Qual é o Problema com Nossos Garotos?

"Algo está errado na maneira como criamos nossos filhos." Muitas pessoas, ao ouvir tais afirmações, lembram-se de incidentes como os tiros na Columbine High School. O assassinato é uma das cinco principais causas de mortalidade infantil, nos Estados Unidos. Desde 1925 , o assassinato de crianças entre 0-4 anos aumentou seis vezes, e o assassinato de crianças entre 5-14 anos dobrou. A maioria dessas crianças são mortas por adultos. Um terço delas são assassinadas por seus próprios pais (Pogrebin, 1983). Enquanto um número cada vez maior de países procuram banir toda a violência contra as crianças (seja pelos pais ou por outros), países como os Estados Unidos e Nova Zelândia continuam a permitir agressões legais. A Suprema Corte dos Estados Unidos manteve, aos professores, o direito de infligir severos castigos, que exigem tratamento hospitalar extensivo. Ela declarou que as crianças são especificamente excluídas da proteção da Emenda Oito, que proibia o uso de punições cruéis e anormais (caso de Ingraham vs. Wright ; ver Gordon, 1989)

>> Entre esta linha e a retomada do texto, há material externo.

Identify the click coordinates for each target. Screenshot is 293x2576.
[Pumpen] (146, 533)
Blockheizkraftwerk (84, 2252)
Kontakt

Letty Cottin Progrebin, antigo editor da revista MS, descreve isso como resultado da "pedofobia" (medo de crianças). Afirma ela (1983, p.42): "A América é uma nação fundamentalmente ambivalente a respeito de suas crianças, muitas vezes com medo delas, e frequentemente punitiva." Ela cita Greg Dixo, líder Indiano, que dá a principal justificativa deste comportamento, dizendo: "A Bíblia instrui os pais a bater em seus filhos com uma vara... os vergões e os ferimentos são um sinal de que um pai está fazendo um bom trabalho de disciplina." O mesmo é verdadeiro na Nova Zelândia. O período de vida em que é mais provável que uma criança seja morta é o seu primeiro ano. Na Nova Zelândia, esse fato responde por 6,9 mortes por 100.000. Nos Estados Unidos, por 9,8 em cada 100.000 (a segunda maior colocação do mundo). Por comparação, nos países do sul da Europa, essa média é de 0,2-0,4 por 100.000. Na Nova Zelândia, nos últimos 20 anos, o número de crianças assassinadas pelos seus responsáveis aumentou em 58%. Essa é uma tendência mundial. (Coddington, 2000).

Mas, de fato, quase todos os pais, nos Estados Unidos e em outros países, estão começando a buscar um novo tipo de relacionamento com seus filhos. Eles buscam um relacionamento de amor e respeito mútuo. Pela nossa experiência, como professores de pais, é somente depois de descobrir a dificuldade em alcançar esse tipo de relacionamento, que os pais aceitam justificativas como a de Greg Dixon.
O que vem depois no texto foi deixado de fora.